## [Text and element pointing items]
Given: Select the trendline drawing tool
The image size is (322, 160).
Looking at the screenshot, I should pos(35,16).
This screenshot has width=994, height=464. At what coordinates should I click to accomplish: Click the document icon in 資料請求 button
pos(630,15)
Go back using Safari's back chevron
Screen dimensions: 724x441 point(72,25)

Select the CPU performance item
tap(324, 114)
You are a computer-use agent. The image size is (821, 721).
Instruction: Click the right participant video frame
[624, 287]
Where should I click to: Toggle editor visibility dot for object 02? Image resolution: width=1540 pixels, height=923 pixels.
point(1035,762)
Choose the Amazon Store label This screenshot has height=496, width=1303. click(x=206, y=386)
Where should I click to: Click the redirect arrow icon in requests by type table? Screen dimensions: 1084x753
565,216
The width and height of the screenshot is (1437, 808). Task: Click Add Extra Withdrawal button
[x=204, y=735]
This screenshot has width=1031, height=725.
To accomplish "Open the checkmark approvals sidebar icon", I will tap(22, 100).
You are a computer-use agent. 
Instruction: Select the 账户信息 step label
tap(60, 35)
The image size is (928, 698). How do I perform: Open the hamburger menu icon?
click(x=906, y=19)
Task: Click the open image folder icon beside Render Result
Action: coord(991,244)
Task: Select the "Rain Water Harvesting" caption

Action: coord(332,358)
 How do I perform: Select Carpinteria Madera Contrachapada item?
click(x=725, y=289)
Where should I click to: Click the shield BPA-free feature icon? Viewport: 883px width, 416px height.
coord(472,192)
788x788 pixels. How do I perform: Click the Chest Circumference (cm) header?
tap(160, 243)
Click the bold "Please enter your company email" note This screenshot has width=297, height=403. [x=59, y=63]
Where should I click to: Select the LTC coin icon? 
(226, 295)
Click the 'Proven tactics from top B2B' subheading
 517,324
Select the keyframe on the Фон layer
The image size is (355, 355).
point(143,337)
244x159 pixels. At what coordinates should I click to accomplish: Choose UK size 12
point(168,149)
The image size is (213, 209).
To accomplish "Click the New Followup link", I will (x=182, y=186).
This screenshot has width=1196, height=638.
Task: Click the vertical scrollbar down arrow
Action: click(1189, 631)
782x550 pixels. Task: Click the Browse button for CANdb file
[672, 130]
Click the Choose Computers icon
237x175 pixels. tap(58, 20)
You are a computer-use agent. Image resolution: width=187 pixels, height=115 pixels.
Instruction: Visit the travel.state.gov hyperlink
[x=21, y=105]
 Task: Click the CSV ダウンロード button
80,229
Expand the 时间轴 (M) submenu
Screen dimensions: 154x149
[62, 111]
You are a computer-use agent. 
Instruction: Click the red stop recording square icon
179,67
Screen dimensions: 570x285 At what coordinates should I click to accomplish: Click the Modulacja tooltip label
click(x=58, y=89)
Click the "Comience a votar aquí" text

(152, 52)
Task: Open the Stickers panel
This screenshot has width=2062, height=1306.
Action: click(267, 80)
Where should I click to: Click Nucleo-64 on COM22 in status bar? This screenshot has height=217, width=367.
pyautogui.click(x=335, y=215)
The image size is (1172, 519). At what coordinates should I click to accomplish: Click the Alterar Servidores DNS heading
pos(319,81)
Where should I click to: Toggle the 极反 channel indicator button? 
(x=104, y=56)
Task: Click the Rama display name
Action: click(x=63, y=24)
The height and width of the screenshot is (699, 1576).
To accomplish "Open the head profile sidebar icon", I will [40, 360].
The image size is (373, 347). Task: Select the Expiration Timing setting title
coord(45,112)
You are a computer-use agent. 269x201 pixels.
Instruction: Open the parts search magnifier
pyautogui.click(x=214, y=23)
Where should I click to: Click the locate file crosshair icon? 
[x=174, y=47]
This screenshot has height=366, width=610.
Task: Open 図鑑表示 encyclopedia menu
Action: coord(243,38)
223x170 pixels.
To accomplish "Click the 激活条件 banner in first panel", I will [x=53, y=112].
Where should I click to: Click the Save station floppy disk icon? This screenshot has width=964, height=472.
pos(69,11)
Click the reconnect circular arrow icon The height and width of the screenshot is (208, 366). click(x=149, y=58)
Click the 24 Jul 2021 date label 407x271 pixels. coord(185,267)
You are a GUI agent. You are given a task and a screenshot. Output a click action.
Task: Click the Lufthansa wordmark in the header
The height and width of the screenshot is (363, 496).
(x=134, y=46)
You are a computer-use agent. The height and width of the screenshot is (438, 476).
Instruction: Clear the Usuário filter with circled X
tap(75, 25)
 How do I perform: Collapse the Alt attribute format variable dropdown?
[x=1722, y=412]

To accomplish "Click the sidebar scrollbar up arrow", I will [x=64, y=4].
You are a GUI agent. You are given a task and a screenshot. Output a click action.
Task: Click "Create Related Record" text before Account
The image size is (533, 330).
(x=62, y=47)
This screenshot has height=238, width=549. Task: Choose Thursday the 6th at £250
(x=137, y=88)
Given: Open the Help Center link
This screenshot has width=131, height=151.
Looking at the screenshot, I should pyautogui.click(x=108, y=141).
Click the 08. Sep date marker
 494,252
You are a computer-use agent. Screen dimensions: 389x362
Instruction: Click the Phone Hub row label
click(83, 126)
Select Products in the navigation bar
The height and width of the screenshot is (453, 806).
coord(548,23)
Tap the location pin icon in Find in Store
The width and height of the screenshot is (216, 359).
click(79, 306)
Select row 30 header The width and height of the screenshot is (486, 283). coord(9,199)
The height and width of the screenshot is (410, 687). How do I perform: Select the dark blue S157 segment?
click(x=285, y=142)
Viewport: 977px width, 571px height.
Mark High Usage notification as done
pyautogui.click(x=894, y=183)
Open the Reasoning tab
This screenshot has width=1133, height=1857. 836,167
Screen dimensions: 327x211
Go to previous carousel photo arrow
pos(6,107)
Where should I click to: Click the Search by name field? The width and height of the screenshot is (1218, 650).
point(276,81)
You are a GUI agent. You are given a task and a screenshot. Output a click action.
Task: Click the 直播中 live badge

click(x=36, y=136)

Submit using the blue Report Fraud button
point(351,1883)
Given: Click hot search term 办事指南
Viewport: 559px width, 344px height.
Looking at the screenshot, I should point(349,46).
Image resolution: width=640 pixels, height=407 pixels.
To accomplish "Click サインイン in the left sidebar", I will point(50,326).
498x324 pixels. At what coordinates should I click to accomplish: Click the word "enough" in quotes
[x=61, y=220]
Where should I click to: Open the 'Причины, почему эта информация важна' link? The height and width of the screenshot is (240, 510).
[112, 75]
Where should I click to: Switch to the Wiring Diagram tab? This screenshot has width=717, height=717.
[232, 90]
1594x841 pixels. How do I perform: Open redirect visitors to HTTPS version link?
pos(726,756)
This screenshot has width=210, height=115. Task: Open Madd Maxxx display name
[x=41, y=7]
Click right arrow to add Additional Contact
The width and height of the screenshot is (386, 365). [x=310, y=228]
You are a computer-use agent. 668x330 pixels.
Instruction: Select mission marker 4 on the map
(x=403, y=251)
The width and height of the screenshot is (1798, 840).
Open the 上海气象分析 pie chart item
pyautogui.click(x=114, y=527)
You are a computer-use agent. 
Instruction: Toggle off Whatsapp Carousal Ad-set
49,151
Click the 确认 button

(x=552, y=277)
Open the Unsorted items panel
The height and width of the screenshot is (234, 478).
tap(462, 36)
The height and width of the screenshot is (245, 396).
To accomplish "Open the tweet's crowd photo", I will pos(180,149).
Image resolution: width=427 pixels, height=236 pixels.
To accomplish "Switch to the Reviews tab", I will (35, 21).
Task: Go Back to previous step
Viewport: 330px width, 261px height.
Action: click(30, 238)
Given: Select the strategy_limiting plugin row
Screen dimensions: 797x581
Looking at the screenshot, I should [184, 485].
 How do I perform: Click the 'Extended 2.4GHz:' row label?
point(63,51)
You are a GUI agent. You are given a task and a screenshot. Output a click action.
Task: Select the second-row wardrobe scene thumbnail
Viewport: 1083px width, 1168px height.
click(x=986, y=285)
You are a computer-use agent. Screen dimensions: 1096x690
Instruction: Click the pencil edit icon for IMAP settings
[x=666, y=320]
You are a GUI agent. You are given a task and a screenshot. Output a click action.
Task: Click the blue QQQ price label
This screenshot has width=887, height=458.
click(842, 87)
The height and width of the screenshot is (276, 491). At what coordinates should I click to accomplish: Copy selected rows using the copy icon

## [AIM OF THE EXERCISE]
Count the lines of the items above that contain the string "sidebar", treating case as significant. Give only the number.

## [SOLUTION TO THIS TASK]
4